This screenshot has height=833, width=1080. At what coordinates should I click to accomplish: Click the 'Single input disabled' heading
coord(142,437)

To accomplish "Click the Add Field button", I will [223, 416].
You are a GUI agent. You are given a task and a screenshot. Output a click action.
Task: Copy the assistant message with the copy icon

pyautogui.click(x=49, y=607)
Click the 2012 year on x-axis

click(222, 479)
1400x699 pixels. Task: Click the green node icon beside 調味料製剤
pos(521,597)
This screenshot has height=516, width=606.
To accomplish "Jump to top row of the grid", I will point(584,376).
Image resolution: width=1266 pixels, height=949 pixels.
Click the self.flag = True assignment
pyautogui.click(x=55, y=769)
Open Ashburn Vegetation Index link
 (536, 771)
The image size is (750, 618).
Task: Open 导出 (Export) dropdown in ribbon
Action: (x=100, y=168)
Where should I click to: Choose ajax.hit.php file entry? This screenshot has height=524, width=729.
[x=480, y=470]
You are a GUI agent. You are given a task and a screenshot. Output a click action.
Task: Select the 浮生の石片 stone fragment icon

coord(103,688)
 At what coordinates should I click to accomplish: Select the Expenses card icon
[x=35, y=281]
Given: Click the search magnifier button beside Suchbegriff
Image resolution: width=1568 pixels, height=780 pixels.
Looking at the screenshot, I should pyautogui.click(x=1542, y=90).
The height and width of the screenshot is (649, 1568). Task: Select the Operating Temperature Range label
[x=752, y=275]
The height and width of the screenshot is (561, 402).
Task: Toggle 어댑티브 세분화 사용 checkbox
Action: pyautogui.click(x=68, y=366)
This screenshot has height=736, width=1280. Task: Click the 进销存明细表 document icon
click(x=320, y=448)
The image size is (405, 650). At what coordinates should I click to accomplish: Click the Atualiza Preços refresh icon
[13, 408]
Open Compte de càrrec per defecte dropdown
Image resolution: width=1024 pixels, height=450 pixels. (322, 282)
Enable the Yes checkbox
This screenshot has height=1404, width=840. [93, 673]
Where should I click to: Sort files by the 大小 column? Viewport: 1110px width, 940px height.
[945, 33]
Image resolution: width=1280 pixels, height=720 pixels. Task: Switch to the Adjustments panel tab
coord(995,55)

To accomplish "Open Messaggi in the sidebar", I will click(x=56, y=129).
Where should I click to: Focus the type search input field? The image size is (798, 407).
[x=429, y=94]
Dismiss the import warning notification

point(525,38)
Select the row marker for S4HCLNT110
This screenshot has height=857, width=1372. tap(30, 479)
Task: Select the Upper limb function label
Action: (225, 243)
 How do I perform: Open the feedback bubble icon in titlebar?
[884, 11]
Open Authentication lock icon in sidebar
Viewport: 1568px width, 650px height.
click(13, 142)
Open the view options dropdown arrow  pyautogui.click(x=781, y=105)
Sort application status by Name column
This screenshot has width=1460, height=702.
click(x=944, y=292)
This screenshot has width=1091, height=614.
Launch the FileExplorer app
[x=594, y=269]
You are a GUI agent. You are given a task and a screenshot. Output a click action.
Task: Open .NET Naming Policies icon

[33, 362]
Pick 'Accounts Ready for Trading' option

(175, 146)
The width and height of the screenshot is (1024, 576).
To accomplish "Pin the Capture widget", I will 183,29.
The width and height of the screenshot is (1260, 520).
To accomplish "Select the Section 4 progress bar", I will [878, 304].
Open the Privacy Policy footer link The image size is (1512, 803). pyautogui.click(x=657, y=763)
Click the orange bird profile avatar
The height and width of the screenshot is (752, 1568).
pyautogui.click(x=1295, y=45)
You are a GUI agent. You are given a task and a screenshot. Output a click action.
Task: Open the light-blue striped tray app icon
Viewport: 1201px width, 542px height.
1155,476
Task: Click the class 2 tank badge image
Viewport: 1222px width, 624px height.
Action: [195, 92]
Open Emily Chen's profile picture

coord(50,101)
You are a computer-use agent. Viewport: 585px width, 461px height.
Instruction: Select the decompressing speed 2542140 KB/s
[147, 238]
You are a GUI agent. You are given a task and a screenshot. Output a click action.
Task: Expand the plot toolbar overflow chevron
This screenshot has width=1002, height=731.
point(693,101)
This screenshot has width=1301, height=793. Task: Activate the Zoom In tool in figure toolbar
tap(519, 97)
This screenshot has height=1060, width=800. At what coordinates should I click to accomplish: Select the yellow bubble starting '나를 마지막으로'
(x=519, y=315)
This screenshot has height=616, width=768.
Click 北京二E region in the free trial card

□ □ □ □ □ □ □

With nothing omitted, set down all of the records again.

This screenshot has height=833, width=1080. At what coordinates should I click to accomplish: Click the 'Single input disabled' heading
coord(142,437)

To accomplish "Click the Add Field button", I will [223, 416].
You are a GUI agent. You are given a task and a screenshot. Output a click action.
Task: Copy the assistant message with the copy icon

pyautogui.click(x=49, y=607)
Click the 2012 year on x-axis

click(222, 479)
1400x699 pixels. Task: Click the green node icon beside 調味料製剤
pos(521,597)
This screenshot has height=516, width=606.
To accomplish "Jump to top row of the grid", I will point(584,376).
Image resolution: width=1266 pixels, height=949 pixels.
Click the self.flag = True assignment
pyautogui.click(x=55, y=769)
Open Ashburn Vegetation Index link
 (536, 771)
The image size is (750, 618).
Task: Open 导出 (Export) dropdown in ribbon
Action: (x=100, y=168)
Where should I click to: Choose ajax.hit.php file entry? This screenshot has height=524, width=729.
[x=480, y=470]
You are a GUI agent. You are given a task and a screenshot. Output a click action.
Task: Select the 浮生の石片 stone fragment icon

coord(103,688)
 At what coordinates should I click to accomplish: Select the Expenses card icon
[x=35, y=281]
Given: Click the search magnifier button beside Suchbegriff
Image resolution: width=1568 pixels, height=780 pixels.
Looking at the screenshot, I should pyautogui.click(x=1542, y=90).
The height and width of the screenshot is (649, 1568). Task: Select the Operating Temperature Range label
[x=752, y=275]
The height and width of the screenshot is (561, 402).
Task: Toggle 어댑티브 세분화 사용 checkbox
Action: pyautogui.click(x=68, y=366)
This screenshot has height=736, width=1280. Task: Click the 进销存明细表 document icon
click(x=320, y=448)
The image size is (405, 650). At what coordinates should I click to accomplish: Click the Atualiza Preços refresh icon
[13, 408]
Open Compte de càrrec per defecte dropdown
Image resolution: width=1024 pixels, height=450 pixels. (322, 282)
Enable the Yes checkbox
This screenshot has height=1404, width=840. [93, 673]
Where should I click to: Sort files by the 大小 column? Viewport: 1110px width, 940px height.
[945, 33]
Image resolution: width=1280 pixels, height=720 pixels. Task: Switch to the Adjustments panel tab
coord(995,55)

To accomplish "Open Messaggi in the sidebar", I will click(x=56, y=129).
Where should I click to: Focus the type search input field? The image size is (798, 407).
[x=429, y=94]
Dismiss the import warning notification

point(525,38)
Select the row marker for S4HCLNT110
This screenshot has height=857, width=1372. tap(30, 479)
Task: Select the Upper limb function label
Action: (225, 243)
 How do I perform: Open the feedback bubble icon in titlebar?
[884, 11]
Open Authentication lock icon in sidebar
Viewport: 1568px width, 650px height.
click(13, 142)
Open the view options dropdown arrow  pyautogui.click(x=781, y=105)
Sort application status by Name column
This screenshot has width=1460, height=702.
click(x=944, y=292)
This screenshot has width=1091, height=614.
Launch the FileExplorer app
[x=594, y=269]
You are a GUI agent. You are given a task and a screenshot. Output a click action.
Task: Open .NET Naming Policies icon

[33, 362]
Pick 'Accounts Ready for Trading' option

(175, 146)
The width and height of the screenshot is (1024, 576).
To accomplish "Pin the Capture widget", I will 183,29.
The width and height of the screenshot is (1260, 520).
To accomplish "Select the Section 4 progress bar", I will [878, 304].
Open the Privacy Policy footer link The image size is (1512, 803). pyautogui.click(x=657, y=763)
Click the orange bird profile avatar
The height and width of the screenshot is (752, 1568).
pyautogui.click(x=1295, y=45)
You are a GUI agent. You are given a task and a screenshot. Output a click action.
Task: Open the light-blue striped tray app icon
Viewport: 1201px width, 542px height.
1155,476
Task: Click the class 2 tank badge image
Viewport: 1222px width, 624px height.
Action: [195, 92]
Open Emily Chen's profile picture

coord(50,101)
You are a computer-use agent. Viewport: 585px width, 461px height.
Instruction: Select the decompressing speed 2542140 KB/s
[147, 238]
You are a GUI agent. You are given a task and a screenshot. Output a click action.
Task: Expand the plot toolbar overflow chevron
This screenshot has width=1002, height=731.
point(693,101)
This screenshot has width=1301, height=793. Task: Activate the Zoom In tool in figure toolbar
tap(519, 97)
This screenshot has height=1060, width=800. At what coordinates should I click to accomplish: Select the yellow bubble starting '나를 마지막으로'
(x=519, y=315)
This screenshot has height=616, width=768.
Click 北京二E region in the free trial card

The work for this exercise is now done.